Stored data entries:

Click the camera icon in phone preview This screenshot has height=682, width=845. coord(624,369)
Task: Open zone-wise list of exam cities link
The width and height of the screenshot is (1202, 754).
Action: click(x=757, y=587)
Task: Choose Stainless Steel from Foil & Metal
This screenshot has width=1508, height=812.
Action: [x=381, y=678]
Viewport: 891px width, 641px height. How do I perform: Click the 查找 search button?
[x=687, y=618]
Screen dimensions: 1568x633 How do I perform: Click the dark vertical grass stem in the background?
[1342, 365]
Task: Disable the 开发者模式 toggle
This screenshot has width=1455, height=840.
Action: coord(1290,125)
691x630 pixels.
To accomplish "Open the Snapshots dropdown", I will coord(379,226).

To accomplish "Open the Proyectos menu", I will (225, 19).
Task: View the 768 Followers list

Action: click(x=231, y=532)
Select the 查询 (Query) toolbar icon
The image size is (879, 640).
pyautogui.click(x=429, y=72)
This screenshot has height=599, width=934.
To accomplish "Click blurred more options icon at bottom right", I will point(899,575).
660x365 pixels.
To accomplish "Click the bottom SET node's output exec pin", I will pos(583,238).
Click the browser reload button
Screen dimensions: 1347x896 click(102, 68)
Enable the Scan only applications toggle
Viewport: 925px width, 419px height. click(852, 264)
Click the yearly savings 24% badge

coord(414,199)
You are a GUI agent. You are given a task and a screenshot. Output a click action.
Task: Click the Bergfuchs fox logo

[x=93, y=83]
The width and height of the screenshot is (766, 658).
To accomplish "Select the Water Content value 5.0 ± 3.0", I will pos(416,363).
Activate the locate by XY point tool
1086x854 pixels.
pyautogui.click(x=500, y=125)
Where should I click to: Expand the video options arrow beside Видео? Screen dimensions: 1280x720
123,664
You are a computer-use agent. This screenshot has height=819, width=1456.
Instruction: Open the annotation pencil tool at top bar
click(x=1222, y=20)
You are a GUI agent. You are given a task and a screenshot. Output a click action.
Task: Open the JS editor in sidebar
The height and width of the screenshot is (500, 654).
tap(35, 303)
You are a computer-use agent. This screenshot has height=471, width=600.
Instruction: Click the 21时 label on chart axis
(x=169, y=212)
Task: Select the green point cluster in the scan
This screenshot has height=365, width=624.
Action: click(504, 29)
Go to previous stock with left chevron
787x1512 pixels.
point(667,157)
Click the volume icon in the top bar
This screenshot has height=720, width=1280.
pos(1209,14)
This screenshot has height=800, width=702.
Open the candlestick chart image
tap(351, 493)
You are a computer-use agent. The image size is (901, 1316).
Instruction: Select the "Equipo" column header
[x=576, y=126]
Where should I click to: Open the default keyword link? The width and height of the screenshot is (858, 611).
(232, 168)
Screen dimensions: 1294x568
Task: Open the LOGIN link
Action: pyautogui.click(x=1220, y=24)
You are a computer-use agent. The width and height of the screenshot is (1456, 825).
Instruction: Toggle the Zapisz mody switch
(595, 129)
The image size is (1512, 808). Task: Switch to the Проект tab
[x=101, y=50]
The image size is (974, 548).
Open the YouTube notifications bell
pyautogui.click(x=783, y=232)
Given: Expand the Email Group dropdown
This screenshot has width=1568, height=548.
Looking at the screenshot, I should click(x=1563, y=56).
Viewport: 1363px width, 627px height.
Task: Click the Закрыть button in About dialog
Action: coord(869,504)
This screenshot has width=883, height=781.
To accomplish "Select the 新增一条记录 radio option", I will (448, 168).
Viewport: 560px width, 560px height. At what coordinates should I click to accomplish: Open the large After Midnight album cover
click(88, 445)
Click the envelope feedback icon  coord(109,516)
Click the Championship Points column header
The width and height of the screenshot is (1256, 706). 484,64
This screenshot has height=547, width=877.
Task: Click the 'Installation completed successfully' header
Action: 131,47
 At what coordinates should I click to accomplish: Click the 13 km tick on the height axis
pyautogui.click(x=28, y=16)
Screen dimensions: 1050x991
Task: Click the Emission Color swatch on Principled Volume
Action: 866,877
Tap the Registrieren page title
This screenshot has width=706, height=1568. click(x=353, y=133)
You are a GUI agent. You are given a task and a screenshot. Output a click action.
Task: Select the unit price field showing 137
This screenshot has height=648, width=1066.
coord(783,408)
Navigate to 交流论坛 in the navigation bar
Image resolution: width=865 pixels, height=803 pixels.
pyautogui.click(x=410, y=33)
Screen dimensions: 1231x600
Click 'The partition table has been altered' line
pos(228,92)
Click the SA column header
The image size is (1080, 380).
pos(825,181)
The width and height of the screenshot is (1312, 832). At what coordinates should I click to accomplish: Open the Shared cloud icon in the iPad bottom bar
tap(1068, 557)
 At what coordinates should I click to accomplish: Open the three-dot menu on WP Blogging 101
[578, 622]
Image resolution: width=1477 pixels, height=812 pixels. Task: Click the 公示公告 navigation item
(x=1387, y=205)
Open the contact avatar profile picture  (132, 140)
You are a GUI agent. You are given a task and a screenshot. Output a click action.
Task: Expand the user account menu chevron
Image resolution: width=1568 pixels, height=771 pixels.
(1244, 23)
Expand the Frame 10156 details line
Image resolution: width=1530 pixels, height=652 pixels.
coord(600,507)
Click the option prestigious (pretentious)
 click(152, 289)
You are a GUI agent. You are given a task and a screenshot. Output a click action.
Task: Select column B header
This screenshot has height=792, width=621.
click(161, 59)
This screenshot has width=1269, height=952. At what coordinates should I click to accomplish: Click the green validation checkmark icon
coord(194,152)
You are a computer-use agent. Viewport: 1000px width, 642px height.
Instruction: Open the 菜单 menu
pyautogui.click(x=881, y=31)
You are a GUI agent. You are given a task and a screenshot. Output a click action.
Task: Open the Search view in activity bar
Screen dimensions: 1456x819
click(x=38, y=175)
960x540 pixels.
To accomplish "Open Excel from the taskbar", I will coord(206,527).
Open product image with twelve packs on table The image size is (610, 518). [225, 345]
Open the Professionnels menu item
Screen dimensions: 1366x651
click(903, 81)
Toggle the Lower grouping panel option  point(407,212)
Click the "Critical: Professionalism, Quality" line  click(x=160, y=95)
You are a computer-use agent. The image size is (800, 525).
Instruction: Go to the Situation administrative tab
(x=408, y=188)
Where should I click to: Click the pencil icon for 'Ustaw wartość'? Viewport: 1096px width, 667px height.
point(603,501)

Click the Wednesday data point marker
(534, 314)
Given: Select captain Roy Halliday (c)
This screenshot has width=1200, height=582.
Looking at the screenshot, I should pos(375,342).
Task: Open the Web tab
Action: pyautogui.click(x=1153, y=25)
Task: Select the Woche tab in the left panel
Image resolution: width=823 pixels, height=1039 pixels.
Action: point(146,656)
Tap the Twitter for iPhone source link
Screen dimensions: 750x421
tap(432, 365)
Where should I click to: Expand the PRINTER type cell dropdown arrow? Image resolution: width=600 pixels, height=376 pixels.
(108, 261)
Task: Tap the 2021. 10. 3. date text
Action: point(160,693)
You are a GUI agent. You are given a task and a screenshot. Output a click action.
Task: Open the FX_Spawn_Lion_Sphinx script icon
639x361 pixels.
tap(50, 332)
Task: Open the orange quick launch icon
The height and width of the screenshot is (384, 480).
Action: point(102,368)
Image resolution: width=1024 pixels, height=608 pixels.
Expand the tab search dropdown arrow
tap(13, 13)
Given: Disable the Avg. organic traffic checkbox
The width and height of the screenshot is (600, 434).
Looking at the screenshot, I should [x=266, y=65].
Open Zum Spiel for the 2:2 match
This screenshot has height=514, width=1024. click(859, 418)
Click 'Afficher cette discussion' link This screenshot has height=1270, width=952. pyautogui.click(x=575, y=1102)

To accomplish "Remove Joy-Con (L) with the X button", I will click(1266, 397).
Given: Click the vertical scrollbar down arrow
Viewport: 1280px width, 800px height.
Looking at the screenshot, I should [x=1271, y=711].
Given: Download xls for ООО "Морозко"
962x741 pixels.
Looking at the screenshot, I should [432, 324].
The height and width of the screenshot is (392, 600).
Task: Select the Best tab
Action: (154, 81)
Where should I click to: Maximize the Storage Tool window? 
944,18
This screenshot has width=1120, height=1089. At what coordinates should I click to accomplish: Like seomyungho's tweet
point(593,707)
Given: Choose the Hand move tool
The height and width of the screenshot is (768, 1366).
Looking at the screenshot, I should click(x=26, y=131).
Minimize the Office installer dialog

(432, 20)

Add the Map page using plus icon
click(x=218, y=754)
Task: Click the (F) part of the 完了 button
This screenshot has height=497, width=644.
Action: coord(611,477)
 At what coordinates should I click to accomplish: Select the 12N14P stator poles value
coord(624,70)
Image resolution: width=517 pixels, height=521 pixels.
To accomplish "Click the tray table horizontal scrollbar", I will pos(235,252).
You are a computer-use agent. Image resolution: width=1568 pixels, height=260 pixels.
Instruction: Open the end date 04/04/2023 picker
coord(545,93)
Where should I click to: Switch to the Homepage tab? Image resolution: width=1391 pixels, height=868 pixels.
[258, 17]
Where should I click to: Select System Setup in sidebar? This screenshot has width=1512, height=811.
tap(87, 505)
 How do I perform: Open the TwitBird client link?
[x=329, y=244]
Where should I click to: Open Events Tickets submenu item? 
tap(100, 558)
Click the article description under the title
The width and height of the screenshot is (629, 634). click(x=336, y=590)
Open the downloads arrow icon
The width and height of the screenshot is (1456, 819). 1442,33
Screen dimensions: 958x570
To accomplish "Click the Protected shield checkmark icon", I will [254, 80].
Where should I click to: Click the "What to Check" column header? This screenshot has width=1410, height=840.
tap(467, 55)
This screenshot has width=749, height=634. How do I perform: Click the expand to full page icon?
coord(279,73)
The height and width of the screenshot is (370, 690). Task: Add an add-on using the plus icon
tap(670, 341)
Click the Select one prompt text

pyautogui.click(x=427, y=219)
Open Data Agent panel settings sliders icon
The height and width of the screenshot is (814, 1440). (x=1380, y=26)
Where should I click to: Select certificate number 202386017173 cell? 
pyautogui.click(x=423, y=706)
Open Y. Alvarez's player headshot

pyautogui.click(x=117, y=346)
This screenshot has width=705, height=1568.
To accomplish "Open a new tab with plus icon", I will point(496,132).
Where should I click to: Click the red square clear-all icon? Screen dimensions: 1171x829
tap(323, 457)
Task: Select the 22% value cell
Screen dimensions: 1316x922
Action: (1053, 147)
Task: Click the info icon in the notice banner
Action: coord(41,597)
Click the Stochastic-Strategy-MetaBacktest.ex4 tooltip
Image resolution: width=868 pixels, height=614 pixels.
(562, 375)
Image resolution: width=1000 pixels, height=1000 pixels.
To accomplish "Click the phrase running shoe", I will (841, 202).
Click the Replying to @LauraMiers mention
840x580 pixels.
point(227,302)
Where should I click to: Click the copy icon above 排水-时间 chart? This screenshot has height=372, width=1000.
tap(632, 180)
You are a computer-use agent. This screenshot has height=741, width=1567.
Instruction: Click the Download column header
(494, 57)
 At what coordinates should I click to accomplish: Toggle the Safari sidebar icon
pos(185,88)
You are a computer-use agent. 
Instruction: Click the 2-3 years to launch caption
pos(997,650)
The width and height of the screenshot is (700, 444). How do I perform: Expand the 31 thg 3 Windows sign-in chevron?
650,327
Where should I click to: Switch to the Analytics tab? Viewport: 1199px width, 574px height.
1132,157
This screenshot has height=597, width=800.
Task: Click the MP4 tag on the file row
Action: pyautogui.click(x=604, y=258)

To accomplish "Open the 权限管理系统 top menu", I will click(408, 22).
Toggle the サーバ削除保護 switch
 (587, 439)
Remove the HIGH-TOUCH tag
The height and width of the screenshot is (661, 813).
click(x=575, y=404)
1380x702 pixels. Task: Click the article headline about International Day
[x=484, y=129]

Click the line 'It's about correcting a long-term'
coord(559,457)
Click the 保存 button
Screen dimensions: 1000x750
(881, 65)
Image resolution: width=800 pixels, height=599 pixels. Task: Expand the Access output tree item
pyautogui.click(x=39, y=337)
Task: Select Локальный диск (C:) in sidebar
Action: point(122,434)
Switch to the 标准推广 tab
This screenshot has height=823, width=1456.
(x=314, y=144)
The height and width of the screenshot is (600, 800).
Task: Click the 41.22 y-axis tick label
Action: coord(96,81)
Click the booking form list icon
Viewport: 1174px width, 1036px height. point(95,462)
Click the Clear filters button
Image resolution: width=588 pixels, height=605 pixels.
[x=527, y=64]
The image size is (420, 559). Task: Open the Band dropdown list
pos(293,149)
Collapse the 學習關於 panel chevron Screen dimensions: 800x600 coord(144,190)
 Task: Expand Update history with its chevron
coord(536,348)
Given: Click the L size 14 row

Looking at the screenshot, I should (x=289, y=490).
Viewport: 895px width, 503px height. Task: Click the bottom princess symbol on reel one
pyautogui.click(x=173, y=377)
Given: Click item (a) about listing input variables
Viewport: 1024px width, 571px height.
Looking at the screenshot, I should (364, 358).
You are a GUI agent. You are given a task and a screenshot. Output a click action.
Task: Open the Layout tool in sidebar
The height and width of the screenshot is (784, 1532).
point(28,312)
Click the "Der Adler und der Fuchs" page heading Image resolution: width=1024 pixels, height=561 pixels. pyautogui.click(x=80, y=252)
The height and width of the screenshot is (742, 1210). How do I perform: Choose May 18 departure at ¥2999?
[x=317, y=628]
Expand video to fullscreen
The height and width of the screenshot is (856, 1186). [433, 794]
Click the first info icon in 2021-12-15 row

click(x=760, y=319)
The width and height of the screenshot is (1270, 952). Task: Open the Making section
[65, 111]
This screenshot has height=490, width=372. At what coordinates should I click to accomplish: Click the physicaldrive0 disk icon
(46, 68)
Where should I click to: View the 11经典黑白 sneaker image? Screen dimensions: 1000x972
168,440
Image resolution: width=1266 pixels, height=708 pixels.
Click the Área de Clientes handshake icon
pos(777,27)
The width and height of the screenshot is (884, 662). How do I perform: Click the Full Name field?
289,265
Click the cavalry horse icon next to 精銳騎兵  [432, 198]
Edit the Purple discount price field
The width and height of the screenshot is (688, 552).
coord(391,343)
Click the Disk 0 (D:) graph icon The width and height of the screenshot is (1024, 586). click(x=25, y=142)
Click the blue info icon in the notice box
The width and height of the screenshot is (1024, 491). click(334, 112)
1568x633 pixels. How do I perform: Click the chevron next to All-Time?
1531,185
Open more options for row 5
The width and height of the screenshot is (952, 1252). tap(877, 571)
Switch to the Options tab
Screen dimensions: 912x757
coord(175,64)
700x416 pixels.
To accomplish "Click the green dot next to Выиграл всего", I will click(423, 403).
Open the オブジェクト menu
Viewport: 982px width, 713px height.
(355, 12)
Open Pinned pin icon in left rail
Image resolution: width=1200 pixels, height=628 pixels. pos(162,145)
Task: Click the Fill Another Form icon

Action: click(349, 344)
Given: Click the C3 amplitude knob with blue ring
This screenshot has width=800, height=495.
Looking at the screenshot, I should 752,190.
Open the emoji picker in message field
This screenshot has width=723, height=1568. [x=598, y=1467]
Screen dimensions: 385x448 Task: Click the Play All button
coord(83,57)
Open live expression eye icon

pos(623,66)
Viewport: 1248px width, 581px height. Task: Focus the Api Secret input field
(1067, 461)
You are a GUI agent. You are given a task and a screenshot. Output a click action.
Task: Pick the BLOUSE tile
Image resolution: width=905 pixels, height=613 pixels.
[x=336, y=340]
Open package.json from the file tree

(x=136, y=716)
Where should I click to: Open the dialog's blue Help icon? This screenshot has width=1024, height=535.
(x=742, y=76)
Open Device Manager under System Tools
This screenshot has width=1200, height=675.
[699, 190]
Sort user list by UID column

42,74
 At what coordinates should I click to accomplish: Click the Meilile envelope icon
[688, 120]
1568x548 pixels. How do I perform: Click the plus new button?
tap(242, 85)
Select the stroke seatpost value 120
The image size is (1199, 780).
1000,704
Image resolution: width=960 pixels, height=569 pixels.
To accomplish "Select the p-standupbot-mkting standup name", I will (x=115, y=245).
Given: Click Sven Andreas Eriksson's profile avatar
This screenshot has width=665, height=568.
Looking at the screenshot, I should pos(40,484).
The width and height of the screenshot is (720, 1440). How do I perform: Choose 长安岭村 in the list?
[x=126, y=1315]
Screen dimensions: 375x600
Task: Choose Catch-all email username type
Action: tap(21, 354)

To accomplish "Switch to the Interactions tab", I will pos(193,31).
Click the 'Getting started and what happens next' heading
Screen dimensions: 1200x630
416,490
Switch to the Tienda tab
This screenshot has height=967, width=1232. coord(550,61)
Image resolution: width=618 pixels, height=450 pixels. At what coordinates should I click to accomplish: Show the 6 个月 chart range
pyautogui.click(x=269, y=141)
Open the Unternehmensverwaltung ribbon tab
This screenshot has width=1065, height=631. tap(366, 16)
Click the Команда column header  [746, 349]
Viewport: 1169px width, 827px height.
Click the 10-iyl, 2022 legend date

Work item: Copy every line where the word "avatar" is present in the entries above.

Answer section:
Open the contact avatar profile picture  (132, 140)
Given: Click Sven Andreas Eriksson's profile avatar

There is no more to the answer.